The results of the EARNEST trial, published yesterday in the New England Journal of Medicine, provide support for the current World Health Organisation (WHO) guidelines for treating people with HIV whose initial treatment is no longer working.
EARNEST was a large trial, involving 1,277 people from 5 sub-Saharan African countries. It tested how best to treat people once their initial combination of antiretroviral drugs had stopped working.
Treating HIV usually involves a combination of several drugs from different classes, which target different stages of the virus’life cycle. When people first start HIV treatment, WHO currently recommend a combination of two drugs from the NRTI class and one NNRTI drug. However, over time the virus can develop resistance to some of these drugs, meaning the treatment no longer keeps the virus under control. When this happens, people need to change to a new combination of drugs (called second-line treatment).
WHO currently recommend that the standard second-line treatment should be a combination of a boosted PI (a different class of drug) plus two NRTI drugs. EARNEST tested whether replacing the two NRTI drugs with a drug called raltegravir (which is from the INSTI class)improves second-line treatment. It was thought that it could, as the virus may already have resistance to NRTI drugs, but is unlikely to be resistant to raltegravir.
EARNEST also tested whether giving the PI drug on its own (after 12 weeks of PI plus raltegravir) was as good as a combination of PI plus two NRTIs.

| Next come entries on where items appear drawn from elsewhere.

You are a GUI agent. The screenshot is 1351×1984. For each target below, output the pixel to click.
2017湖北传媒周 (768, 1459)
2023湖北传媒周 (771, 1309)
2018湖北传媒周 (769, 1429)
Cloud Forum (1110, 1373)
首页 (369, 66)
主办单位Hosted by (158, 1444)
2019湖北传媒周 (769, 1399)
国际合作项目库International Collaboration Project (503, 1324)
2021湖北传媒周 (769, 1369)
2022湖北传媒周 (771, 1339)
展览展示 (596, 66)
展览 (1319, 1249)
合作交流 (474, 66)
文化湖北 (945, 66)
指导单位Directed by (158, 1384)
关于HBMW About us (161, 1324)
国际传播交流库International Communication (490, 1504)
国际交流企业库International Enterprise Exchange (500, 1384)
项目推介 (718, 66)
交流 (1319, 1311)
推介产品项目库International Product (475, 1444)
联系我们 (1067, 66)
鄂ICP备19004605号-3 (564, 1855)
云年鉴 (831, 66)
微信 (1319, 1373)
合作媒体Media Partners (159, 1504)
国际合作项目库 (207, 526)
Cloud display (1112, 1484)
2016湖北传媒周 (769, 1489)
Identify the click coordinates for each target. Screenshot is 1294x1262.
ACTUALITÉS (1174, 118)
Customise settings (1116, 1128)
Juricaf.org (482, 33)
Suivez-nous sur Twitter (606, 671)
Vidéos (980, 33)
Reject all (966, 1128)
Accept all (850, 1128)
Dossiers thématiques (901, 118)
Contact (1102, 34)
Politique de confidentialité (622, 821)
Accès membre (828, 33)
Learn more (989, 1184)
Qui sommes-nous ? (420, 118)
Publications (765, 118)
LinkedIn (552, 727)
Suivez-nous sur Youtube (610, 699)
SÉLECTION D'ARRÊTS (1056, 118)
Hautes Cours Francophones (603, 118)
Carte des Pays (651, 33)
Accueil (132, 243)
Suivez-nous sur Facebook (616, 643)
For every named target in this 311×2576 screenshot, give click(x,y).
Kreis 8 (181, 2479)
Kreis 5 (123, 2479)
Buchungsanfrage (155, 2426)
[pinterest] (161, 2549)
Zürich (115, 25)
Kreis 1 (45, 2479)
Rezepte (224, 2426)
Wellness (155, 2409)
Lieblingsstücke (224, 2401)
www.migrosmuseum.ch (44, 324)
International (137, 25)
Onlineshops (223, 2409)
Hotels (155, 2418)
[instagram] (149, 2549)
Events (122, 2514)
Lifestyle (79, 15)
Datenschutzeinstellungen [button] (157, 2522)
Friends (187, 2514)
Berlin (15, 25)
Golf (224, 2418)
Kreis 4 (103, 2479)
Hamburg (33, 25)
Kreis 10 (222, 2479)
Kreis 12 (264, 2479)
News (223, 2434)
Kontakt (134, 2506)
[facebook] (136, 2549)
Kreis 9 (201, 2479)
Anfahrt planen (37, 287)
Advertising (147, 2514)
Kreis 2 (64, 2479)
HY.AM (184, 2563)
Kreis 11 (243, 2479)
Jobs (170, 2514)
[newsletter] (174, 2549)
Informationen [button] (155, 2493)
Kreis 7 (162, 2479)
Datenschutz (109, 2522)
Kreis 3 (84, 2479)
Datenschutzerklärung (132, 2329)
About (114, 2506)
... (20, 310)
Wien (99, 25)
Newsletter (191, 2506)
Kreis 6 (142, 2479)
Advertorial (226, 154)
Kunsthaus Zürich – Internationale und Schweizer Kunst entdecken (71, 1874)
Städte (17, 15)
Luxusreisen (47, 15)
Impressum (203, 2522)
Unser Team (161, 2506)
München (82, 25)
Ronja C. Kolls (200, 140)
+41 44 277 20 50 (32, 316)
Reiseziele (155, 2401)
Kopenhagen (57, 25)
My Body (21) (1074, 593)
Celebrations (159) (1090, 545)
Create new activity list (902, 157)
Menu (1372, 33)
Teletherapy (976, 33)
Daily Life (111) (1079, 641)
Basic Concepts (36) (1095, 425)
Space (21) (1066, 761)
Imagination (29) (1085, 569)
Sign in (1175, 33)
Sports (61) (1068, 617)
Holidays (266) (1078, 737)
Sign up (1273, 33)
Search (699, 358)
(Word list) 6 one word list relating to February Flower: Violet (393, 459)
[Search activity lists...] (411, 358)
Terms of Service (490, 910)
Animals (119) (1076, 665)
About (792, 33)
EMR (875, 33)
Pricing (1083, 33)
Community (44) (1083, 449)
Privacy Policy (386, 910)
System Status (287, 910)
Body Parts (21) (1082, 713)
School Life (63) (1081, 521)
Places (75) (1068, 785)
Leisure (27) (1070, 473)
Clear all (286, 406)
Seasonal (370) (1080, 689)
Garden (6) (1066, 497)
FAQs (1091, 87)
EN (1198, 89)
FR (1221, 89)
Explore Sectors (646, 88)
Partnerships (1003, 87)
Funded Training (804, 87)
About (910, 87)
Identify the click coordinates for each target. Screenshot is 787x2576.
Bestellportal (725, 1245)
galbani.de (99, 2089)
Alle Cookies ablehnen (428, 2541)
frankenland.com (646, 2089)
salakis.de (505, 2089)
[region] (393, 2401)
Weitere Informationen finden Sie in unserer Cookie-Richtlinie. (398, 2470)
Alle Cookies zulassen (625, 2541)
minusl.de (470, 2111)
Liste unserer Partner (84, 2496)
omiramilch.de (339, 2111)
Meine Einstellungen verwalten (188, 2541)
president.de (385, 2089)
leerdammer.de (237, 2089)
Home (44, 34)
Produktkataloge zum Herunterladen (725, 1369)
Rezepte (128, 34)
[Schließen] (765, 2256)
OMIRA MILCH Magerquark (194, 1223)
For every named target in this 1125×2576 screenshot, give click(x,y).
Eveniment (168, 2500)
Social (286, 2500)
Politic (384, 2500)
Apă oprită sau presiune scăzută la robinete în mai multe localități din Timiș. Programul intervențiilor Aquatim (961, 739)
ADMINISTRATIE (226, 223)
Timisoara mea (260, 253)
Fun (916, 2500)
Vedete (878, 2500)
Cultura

It was thought that this approach may reduce side-effects without losing treatment effectiveness.
After almost two years on second-line treatment, EARNEST found that the combination of PI plus two NRTIs was safe and effective. This combination does well even when the drugs are selected without resistance testing, and when routine laboratory monitoring for side-effects is not available (which is the case in most sub-Saharan African countries).
The group who received the combination of the PI plus raltegravir had similar (equally good) HIV disease control to those who received the PI plus two NRTIs. However, raltegravir did not offer clear advantages over the two NRTIs, and its higher cost means that its use is not justified in public health programmes in this setting. The group who received the PI on its own did not have as good HIV disease control as the two other groups. The virus levels were more likely to be high, and resistance to the PI drug was more common in this group after almost two years. This suggests that the NRTI drugs do play an important part in second-line treatment, even in people whose virus has developed resistance to that class of drugs.
The results of EARNEST are highly relevant to sub-Saharan African settings, and other places with limited access to laboratory facilities. The second-line drugs in the trial were chosen without the doctor being able to test which drugs the virus had developed resistance to. Patients were monitored clinically, and regular tests to check the strength of their immune system were done every 3-4 months (typical of the usual monitoring in these African settings). Patients were given adherence counselling to help them keep taking their drugs regularly. But no regular viral load monitoring was available to doctors, as this test is currently not used routinely in public treatment programmes in most parts of Africa.
These results of EARNEST are surprising, but provide good evidence to support the current WHO recommendations for using a combination of a PI plus two NRTIs to treat people whose initial HIV treatment is no longer working.